WASHINGTON — The World Bank lowered its annual global growth forecast for 2022 on Monday by nearly a full percentage point, down from 4.1% to 3.2%, citing the impact that Russia’s invasion of Ukraine is having on the world economy.
World Bank President David Malpass told reporters on a conference call that the largest single factor in the reduced growth forecast was a projected economic contraction of 4.1% across Europe and Central Asia, according to Reuters.
Other factors behind the slowdown in growth from January’s forecast include higher food and fuel costs being borne by consumers in developed economies across the world, said Malpass.
These are partly the result of Western sanctions on Russian energy, which have driven up the price of oil and gas worldwide. Supply disruptions to Ukrainian agricultural exports are also cited as contributing factors to driving prices higher.
Russia has blockaded Ukraine’s major Black Sea ports, making it extremely dangerous for shipping vessels carrying grain and other products to travel the key maritime pathway connecting Ukraine to the rest of the world.
The World Bank is “preparing for a continued crisis response, given the multiple crises,” Malpass told reporters. “Over the next few weeks, I expect to discuss with our board, a new 15-month crisis response envelope of around $170 billion to cover April 2022 through June 2023.”

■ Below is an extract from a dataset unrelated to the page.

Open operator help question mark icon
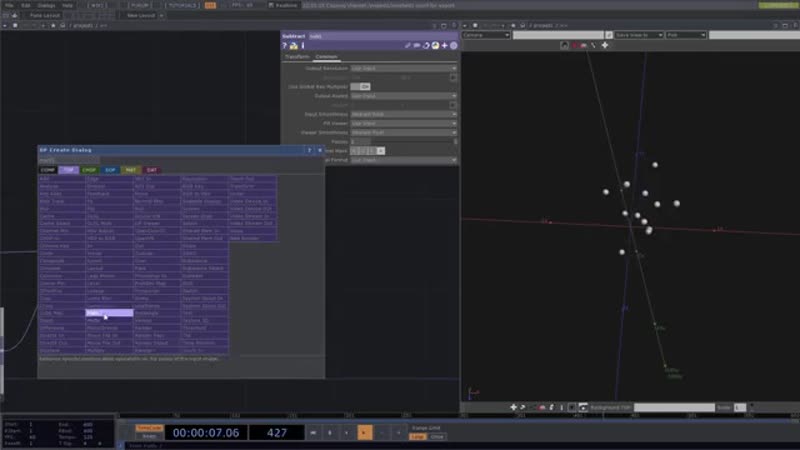point(285,46)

This Ukraine crisis financing package is even larger than the one the World Bank organized for Covid-19 relief, which topped out at $160 billion.
Still, the damage that Russia’s invasion of Ukraine has caused to the global economy pales in comparison to the catastrophic effect it has had on the economy of Ukraine, and to a lesser extent that of Russia.
Earlier this month, the World Bank projected that Ukraine’s annual GDP would fall by 45.1%, an astonishing figure for a country of more than 40 million people.
Before the war, analysts had predicted that Ukraine’s GDP would rise sharply in the coming years.
Russia’s economy is also taking a major hit, largely due to the impact of NATO and Western backed sanctions and trade embargoes.
In early April, the World Bank predicted that Moscow’s GDP would fall 11.2% this year as a result of the sanctions.
Russian President Vladimir Putin on Monday insisted that Western powers had failed in what he called their “blitz” campaign of economic warfare against Russia.
After falling sharply in the first weeks of the war, the Russian ruble has recovered much of its value. But economists says this recovery is an illusion created by strict internal currency controls imposed by the Kremlin, which have falsely inflated the value of the ruble inside Russia.